The Mudcat Café TM
Thread #105162   Message #3906433
Posted By: Jim Carroll
18-Feb-18 - 07:33 AM
Thread Name: 2007 Ewan MacColl Bio - Class Act
Subject: RE: 2007 Ewan MacColl Bio - Class Act
"However for folk to survive it is the audience that is crucial."
Of course it has, but to put one above the other just doesn't work, especially when you are talking about the survival of a genre that is rapidly disappearing from the public memory.
I doubt if anybody ever did just "wander in" to the music - song as apparently alien as for song needs to be promoted
The interest of our generation came mainly through a process - a rejection of what the machine had to offer, Jazz, Blues, Country and Western, American folk then finally tour home grown product - each shift was a conscious one
That just doesn't happen now, an extremely aggressive and all-pervading music industry gets to decide what is readily available - anything has either to be sought for or stumbled across
When our County Library put our Clare Collection on line it was a lifelong ambition realised, but the most important outcome was when the Council appointed two singers in residence to take the songs around local schools - last year the kids produced a CD of their singing.

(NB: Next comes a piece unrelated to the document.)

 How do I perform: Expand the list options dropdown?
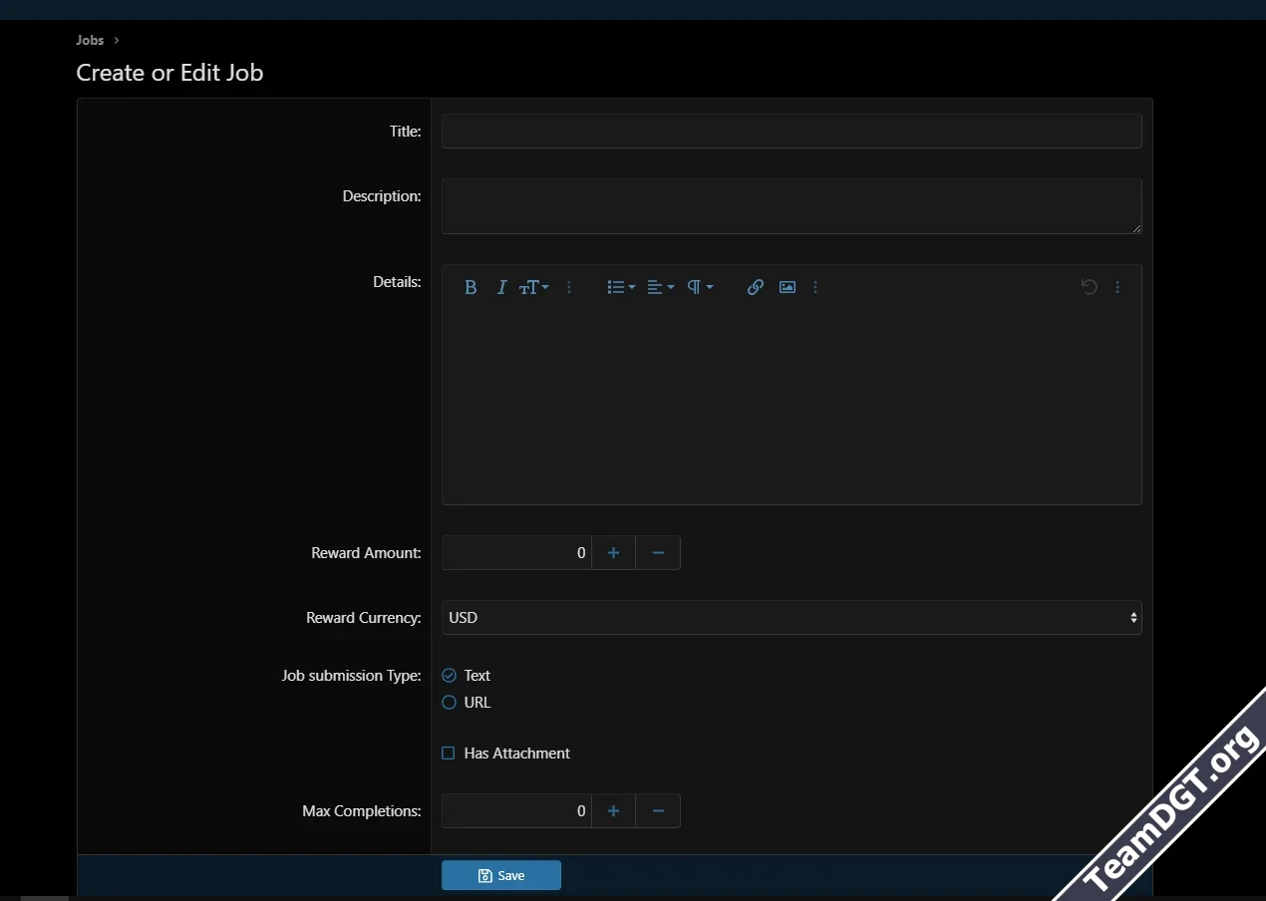coord(621,287)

All this took research and hard work - from the collecting, indexing, assembling and finally annotating the material.
I must have have given talks to around a dozen schools - it was common in London to here Joe Heaney's and Ewan's singing being described as sounding like 'Paki music"
It has to be far more abut winning hearts and minds than about just bunging it up for passers by to find.
Then there are the further implications, social national and historical aspects of the songs being made and passed on in the first place - all in need of reasearch
One of the hardest jobs in promoting our music lies in raising funds in order to do so - a group of us from different sections of the arts fought for years to try and get funding - it ended in dismal failure because neither the authorities not the established arts were interested - most were actively hostile to folk music.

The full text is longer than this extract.